Stored items:

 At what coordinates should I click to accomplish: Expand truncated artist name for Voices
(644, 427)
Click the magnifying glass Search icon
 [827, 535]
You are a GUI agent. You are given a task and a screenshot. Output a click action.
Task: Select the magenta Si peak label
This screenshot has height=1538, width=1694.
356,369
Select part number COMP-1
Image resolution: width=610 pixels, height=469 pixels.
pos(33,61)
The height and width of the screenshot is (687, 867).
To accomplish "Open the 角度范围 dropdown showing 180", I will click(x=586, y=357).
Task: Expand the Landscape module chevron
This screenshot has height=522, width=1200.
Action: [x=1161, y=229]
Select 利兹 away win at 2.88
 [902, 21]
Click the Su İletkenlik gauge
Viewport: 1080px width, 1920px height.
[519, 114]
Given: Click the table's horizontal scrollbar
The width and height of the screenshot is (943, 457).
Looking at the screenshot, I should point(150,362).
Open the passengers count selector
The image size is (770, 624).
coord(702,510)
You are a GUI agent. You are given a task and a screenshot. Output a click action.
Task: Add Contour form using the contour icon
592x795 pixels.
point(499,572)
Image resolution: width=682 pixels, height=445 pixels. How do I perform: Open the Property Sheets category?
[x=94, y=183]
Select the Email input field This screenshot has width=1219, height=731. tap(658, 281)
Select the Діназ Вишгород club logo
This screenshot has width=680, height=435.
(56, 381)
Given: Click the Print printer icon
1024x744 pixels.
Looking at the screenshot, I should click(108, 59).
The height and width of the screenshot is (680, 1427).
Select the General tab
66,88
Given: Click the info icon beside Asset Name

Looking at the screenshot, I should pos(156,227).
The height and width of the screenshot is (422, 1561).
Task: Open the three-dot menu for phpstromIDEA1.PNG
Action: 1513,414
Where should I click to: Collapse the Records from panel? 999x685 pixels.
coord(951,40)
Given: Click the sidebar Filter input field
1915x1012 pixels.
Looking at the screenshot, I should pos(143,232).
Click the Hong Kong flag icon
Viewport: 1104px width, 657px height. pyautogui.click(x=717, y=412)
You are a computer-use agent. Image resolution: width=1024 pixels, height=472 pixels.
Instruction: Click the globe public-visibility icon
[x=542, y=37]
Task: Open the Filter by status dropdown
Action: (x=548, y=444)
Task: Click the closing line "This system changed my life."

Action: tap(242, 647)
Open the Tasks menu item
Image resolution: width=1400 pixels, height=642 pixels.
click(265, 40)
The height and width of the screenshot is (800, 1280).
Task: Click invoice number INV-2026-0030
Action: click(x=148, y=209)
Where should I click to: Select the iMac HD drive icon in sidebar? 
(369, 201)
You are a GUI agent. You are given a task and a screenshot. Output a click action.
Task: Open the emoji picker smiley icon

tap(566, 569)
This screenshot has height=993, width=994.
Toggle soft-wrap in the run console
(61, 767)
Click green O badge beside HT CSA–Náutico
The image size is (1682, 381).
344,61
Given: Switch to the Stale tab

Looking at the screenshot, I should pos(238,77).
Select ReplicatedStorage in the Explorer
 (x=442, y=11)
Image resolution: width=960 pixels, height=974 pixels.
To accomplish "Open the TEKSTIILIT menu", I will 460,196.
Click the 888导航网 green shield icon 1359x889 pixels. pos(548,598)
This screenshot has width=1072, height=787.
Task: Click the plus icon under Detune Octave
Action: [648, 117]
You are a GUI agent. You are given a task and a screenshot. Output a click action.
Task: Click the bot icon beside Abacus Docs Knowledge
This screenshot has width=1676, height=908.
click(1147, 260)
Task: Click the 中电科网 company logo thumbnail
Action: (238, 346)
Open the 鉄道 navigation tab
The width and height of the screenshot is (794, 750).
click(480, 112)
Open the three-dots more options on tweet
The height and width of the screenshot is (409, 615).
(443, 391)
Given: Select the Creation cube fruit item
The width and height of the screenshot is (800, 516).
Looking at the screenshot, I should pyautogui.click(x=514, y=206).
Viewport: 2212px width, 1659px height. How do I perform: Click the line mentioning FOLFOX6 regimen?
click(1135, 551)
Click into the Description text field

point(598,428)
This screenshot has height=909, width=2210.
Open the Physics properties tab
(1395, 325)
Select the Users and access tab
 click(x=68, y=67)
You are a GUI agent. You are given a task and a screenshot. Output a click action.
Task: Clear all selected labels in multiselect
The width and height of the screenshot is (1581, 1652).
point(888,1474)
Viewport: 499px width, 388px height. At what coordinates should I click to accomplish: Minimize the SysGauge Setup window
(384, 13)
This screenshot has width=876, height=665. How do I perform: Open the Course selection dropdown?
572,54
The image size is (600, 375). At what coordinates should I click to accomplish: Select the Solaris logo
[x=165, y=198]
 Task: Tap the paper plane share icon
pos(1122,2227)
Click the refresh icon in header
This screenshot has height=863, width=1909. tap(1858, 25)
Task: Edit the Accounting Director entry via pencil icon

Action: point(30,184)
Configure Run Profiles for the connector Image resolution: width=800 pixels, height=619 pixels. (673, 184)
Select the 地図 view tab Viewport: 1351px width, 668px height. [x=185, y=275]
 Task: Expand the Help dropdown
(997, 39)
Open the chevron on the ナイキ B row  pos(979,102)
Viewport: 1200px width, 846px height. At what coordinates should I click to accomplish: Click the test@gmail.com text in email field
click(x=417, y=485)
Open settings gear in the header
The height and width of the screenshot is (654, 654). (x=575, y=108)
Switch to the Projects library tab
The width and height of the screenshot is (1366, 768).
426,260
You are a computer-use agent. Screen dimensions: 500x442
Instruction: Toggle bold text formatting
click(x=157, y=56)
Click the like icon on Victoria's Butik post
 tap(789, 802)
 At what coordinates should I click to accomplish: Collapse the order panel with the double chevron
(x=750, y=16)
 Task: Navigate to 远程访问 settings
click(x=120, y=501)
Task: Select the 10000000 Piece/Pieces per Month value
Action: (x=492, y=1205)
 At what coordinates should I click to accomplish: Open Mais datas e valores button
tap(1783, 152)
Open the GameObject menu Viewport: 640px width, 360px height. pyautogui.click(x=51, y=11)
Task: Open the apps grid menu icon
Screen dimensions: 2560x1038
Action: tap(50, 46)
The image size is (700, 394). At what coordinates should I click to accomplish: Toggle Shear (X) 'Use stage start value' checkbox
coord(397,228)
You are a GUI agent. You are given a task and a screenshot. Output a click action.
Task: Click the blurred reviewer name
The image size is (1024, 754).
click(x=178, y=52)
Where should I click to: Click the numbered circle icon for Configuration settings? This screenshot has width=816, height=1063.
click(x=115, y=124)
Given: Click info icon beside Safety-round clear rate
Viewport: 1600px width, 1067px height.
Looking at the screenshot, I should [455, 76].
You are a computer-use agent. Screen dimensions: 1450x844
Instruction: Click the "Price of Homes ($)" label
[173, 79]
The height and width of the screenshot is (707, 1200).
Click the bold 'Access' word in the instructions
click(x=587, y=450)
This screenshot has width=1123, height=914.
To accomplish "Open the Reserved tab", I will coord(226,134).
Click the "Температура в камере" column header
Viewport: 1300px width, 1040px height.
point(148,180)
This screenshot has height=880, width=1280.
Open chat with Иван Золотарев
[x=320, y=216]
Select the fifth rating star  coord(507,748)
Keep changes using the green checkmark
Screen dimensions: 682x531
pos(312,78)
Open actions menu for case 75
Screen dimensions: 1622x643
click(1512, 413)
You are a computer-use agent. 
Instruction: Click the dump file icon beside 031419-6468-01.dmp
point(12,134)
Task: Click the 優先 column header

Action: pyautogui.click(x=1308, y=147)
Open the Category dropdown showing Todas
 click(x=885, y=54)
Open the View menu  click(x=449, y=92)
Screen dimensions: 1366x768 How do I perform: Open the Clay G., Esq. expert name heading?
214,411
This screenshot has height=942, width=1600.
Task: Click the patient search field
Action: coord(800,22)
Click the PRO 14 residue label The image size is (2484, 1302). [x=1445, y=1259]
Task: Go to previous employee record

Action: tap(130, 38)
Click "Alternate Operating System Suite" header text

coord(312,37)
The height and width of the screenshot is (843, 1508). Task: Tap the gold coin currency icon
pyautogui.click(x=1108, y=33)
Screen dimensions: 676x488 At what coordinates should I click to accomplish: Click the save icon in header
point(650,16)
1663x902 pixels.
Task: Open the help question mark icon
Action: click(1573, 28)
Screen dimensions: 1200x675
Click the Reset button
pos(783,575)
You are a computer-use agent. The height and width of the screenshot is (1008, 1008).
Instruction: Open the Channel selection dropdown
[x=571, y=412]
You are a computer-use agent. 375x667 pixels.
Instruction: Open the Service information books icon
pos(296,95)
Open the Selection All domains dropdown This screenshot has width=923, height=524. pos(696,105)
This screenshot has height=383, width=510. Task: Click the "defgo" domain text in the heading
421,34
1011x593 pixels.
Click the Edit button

WHAT THE TASK ASKS → Extract exactly and only the lines above from the line containing "1915x1012 pixels." through the line containing "You are a computer-use agent. Image", both end lines included.

COMPLETED TASK →
1915x1012 pixels.
Looking at the screenshot, I should pos(143,232).
Click the Hong Kong flag icon
Viewport: 1104px width, 657px height. pyautogui.click(x=717, y=412)
You are a computer-use agent. Image resolution: width=1024 pixels, height=472 pixels.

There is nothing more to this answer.